Push to ECR (via GitHub OIDC → IAM role)


ECS force-new-deployment (pulls latest image)


Rolling update (new tasks start, old tasks drain)

How It Works

  1. CI runs on every push to main. Tests must pass, clippy must be clean, fmt must be correct.

  2. Docker images are built using the multi-stage Dockerfile with cargo-chef for dependency caching. Two targets: api and worker.

  3. Images are pushed to ECR using GitHub OIDC authentication (no static AWS credentials stored in GitHub).

  4. ECS services update via force-new-deployment. ECS pulls the new image, starts new tasks, and drains old ones once the new tasks are healthy.

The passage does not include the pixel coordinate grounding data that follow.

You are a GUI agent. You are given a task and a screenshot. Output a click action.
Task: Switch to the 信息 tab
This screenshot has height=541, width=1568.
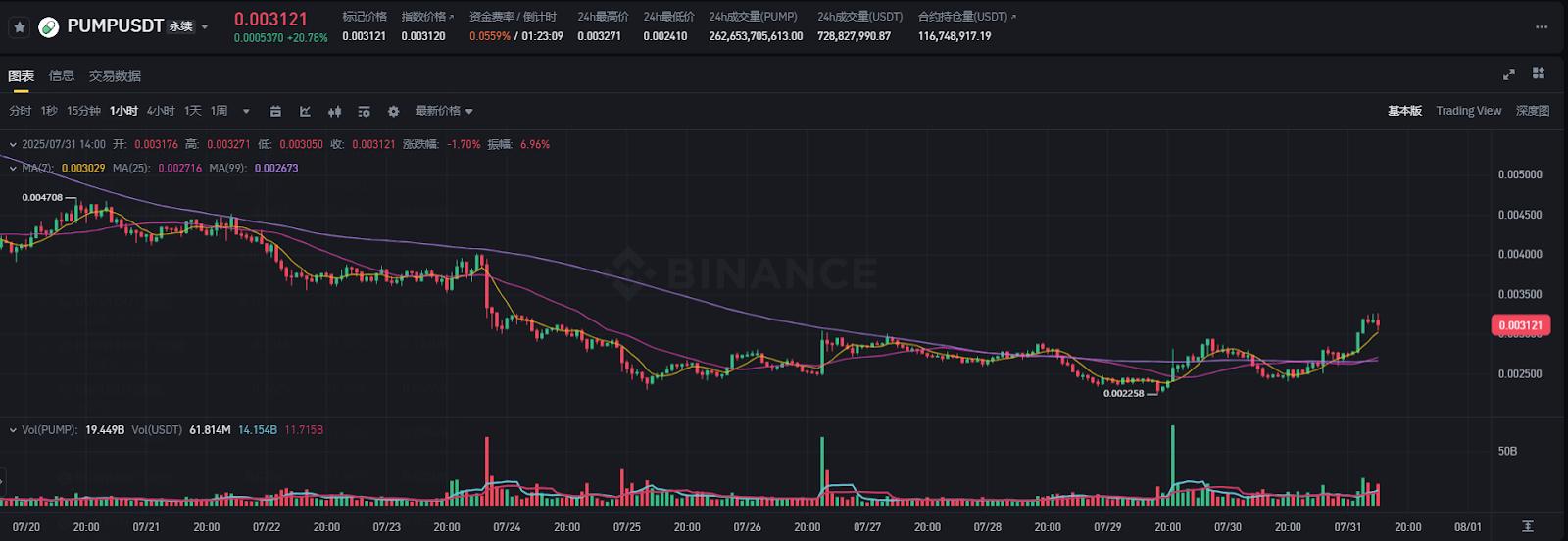point(62,75)
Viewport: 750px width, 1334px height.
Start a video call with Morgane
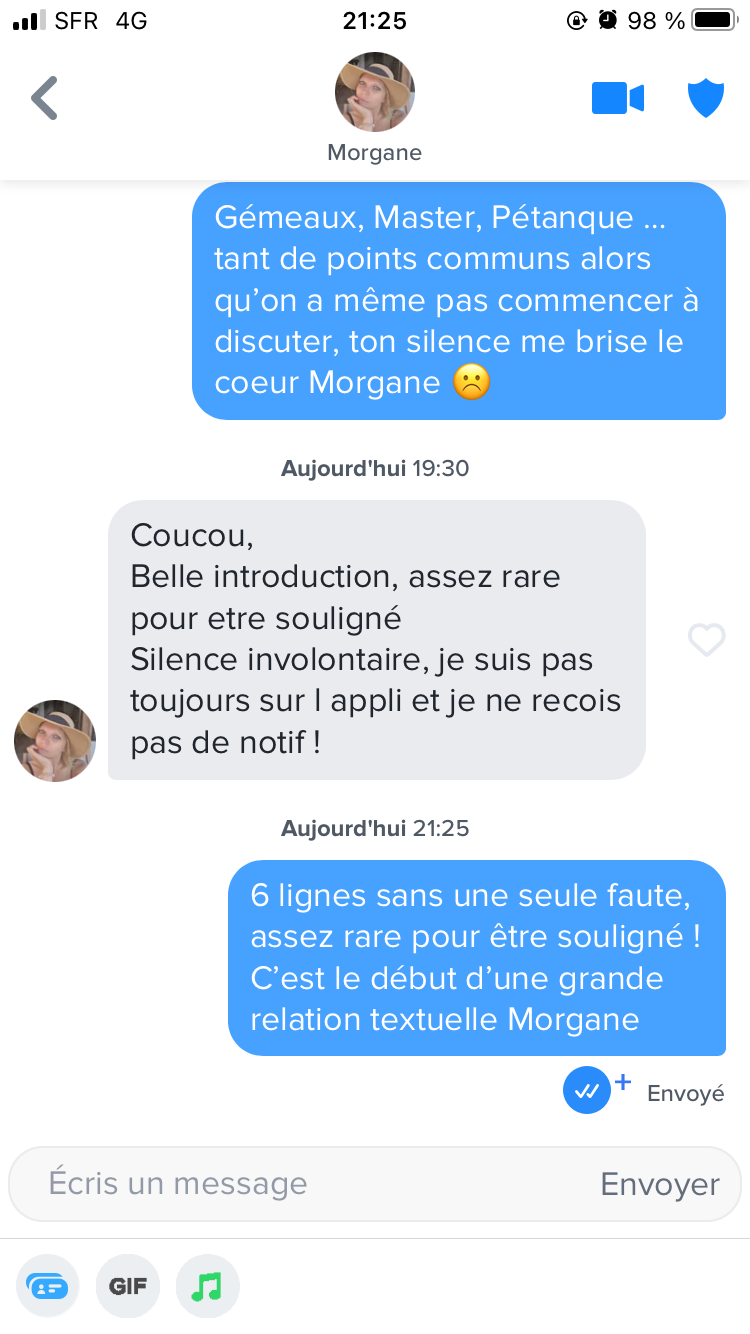point(618,98)
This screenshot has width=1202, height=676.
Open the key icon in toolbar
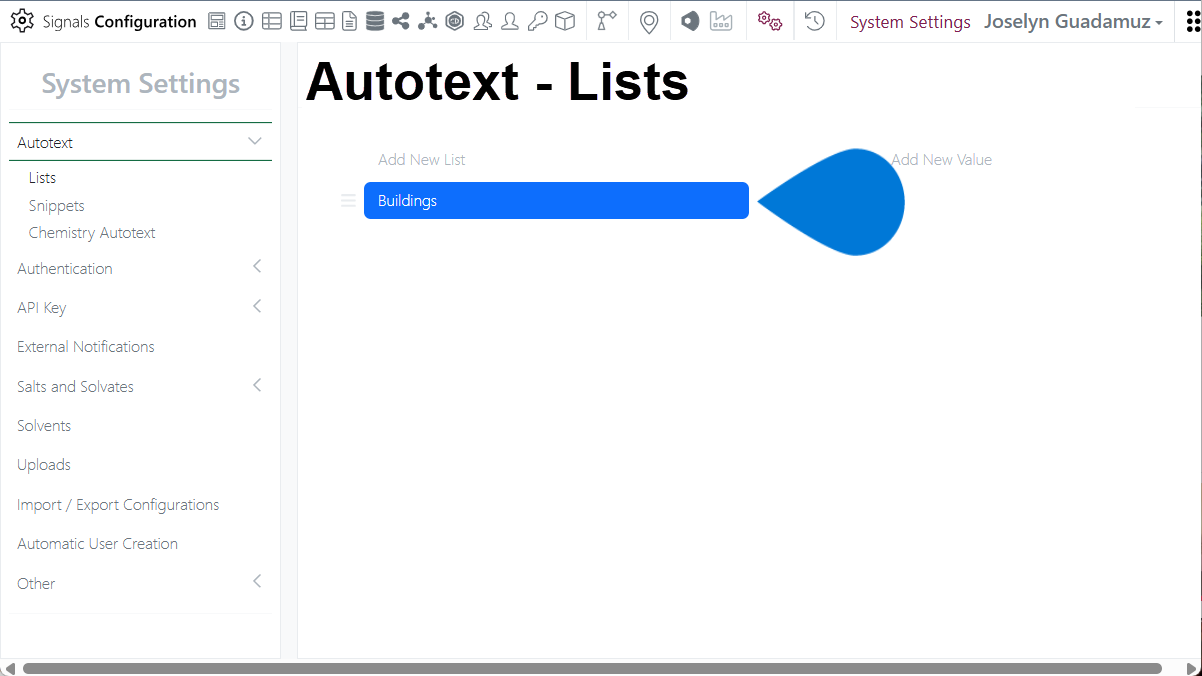click(x=537, y=21)
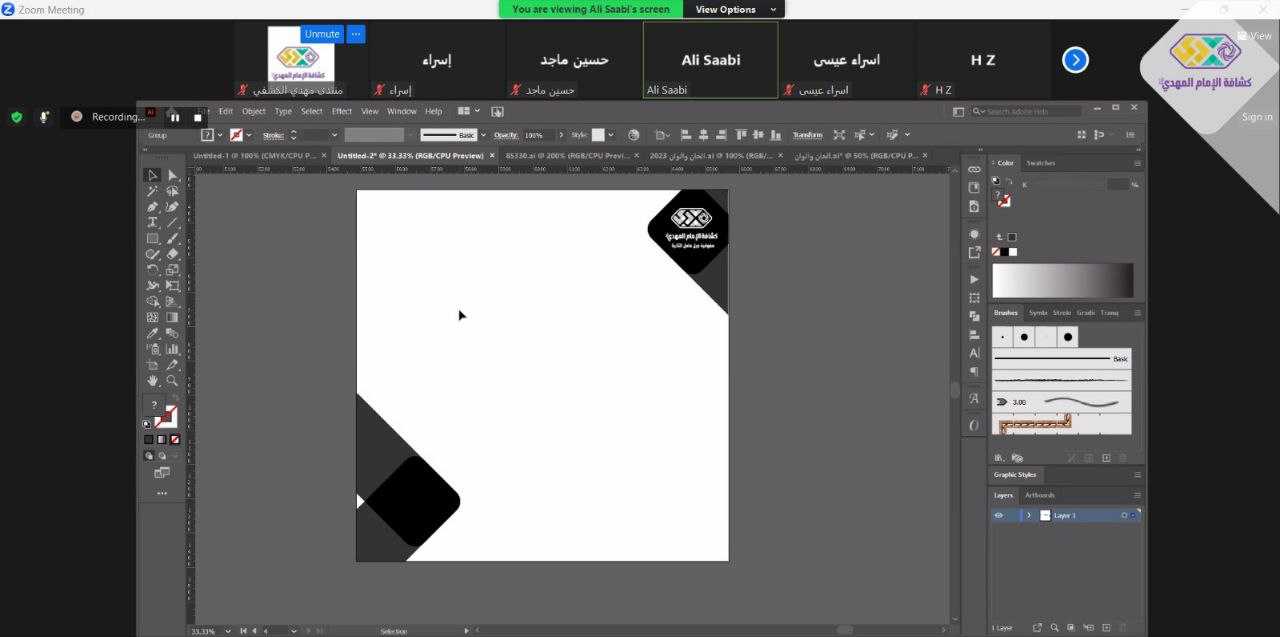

  5. Health checks gate the rollout. The ALB health check (GET /health) must pass before the new task receives traffic. If it fails, ECS rolls back automatically.

Database Migrations

Migrations run automatically on service startup via SQLx. The API binary runs pending migrations before accepting traffic.

Safe Migration Checklist

Before writing a migration, check:

Safe?OperationWhy
Add a new tableNo existing queries affected
Add a nullable columnExisting rows get NULL
Add an indexMay be slow on large tables but doesn't break reads
⚠️Add a NOT NULL columnRequires a DEFAULT or backfill — old code doesn't set it
⚠️Rename a columnOld code references the old name — must deploy code first
Drop a columnOld code still SELECT/INSERT it — must remove code first
Drop a tableSame — remove all references first

Two-Phase Migration Pattern

For breaking schema changes, use two deployments:

Phase 1: Add the new column/table, update code to write to both old and new, read from new with fallback to old. Deploy.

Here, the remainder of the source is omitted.